Isole greche dell’Egeo insorgono: “Via i migranti”

MIgranti sbarcano al Pireo provenienti dall'isola di Lesbos.
Una donna alimenta il suo bimbo dopo essere sbarcata al porto di Pireo dal ferry "Nissos Samos" proveniente dall'isola di Lesbos. (ANSA- EPA/YANNIS KOLESIDIS)

ROMA. Esplode la rabbia degli abitanti delle isole greche dell’Egeo nord-orientale: a Lesbos, Samos e Chios è scattato uno sciopero contro le politiche del governo sull’immigrazione, che tengono lì migliaia migranti giunti dalla Turchia in condizioni spesso drammatiche, senza alcuna certeza sul loro futuro status, e senza trasferirli rapidamente altrove, sulla Grecia continentale.

Colpite già a partire dal 2015 da un massiccia ondata migratoria (oltre 856.000 arrivi quell’anno in Grecia, secondo l’Unhcr), le isole soffrono da anni del sovraffollamento, che ha messo in ginocchio la principale industria locale, il turismo.

Nell’ormai famigerato campo di Moria a Lesbos ci sono oltre 19.000 richiedenti asilo, in una struttura che dovrebbe ospitarne 2.840. Attorno al campo principale è sorto un accampamento “informale” dove la situazione di estremo degrado è denunciate da anni dalle ong e dall’Unhcr.

A Lesbos, riferiscono i media greci, i dimostranti (circa 3.000) hanno issato uno striscione sulla facciata del teatro municipale a Mitilini con la scritta “rivogliamo le nostre isole, ridateci le nostre vite”. Un altro diceva “Basta con le prigioni di anime umane nel nord dell’Egeo”. Molti dei responsabili del governo locale delle isole, tra cui il governatore dell’Egeo settentrionale Kostas Moutzouris, andranno domani ad Atene per presentare le loro richieste al governo.
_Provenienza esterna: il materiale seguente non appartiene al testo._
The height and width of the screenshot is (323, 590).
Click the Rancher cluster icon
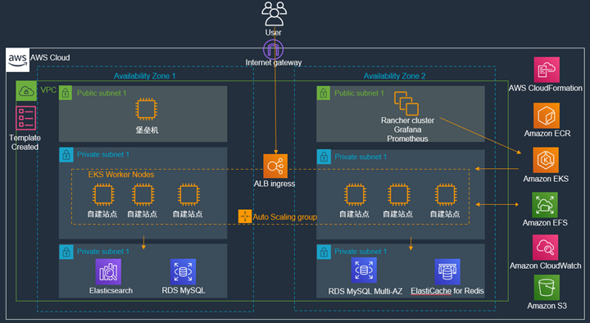406,103
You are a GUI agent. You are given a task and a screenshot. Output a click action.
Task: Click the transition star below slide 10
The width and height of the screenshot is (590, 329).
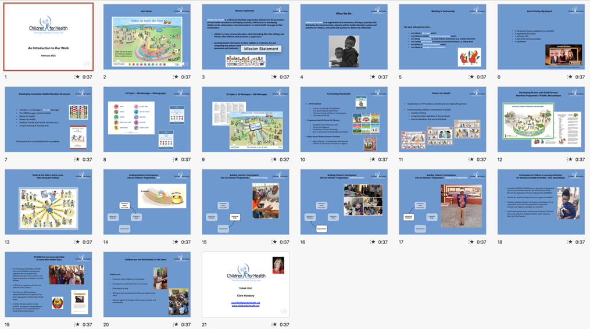pos(373,159)
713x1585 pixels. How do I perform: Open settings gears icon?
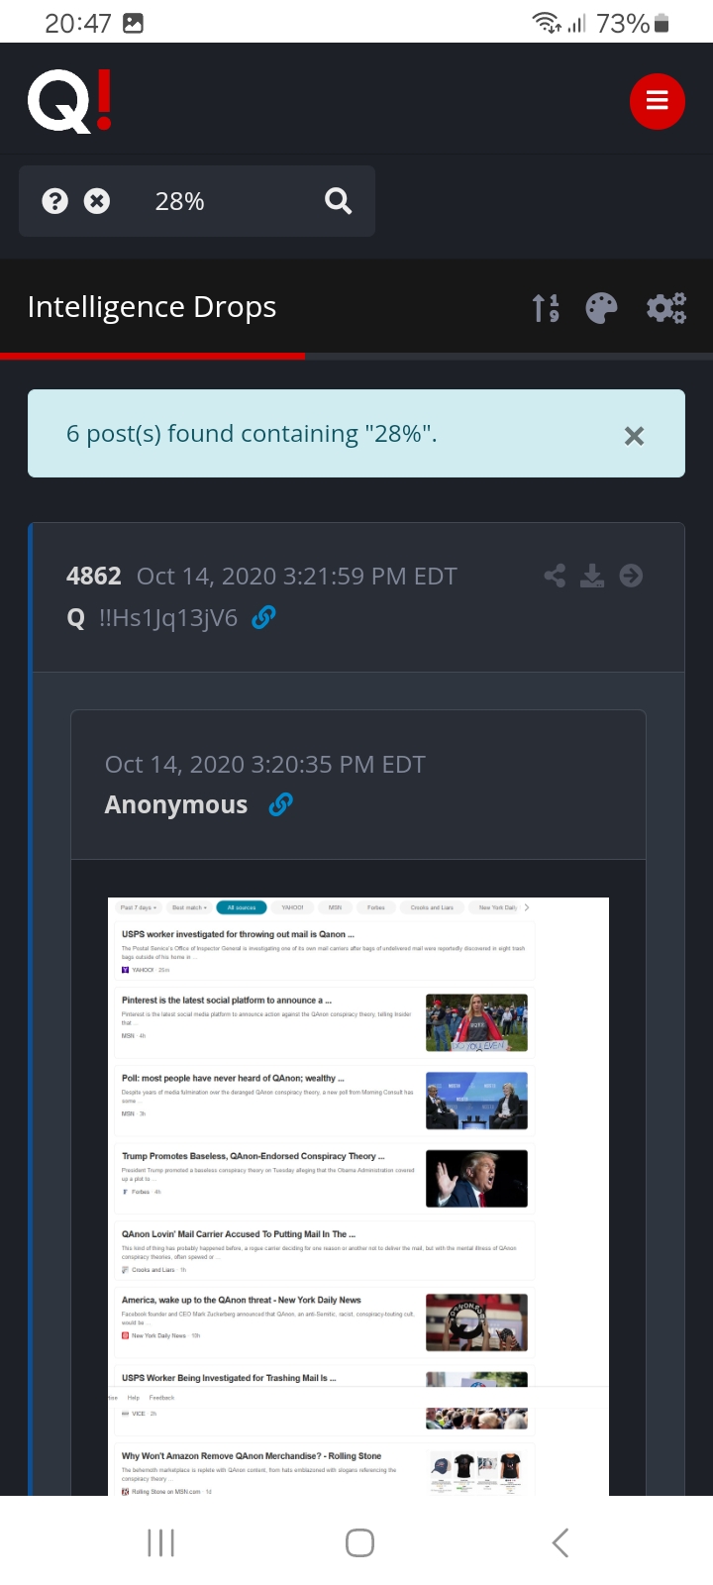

Circa 1.500 persone sono scese in strada a Samos.  Nell’isola ci sono oltre 7.200 migranti. A Chios, a fine 2019, c’erano circa 5.000 migranti.

Il ministro per le migrazioni Notis Mitarakis, che è stato a Lesbos e Samos nello scorso fine settimana, ha indicato i modi con cui l’esecutivo di Kyriakos Mitsotakis intende affrontare il problema: “Prima ci vuole una protezione efficace dei nostri confini e, secondo, rimpatriare subito coloro che non hanno diritto alla protezione internazionale”.Il governo ha però intenzione di costruire campi chiusi sulle stesse isole, per coloro in attesa di espulsione, una misura fortemente avversata dagli isolani.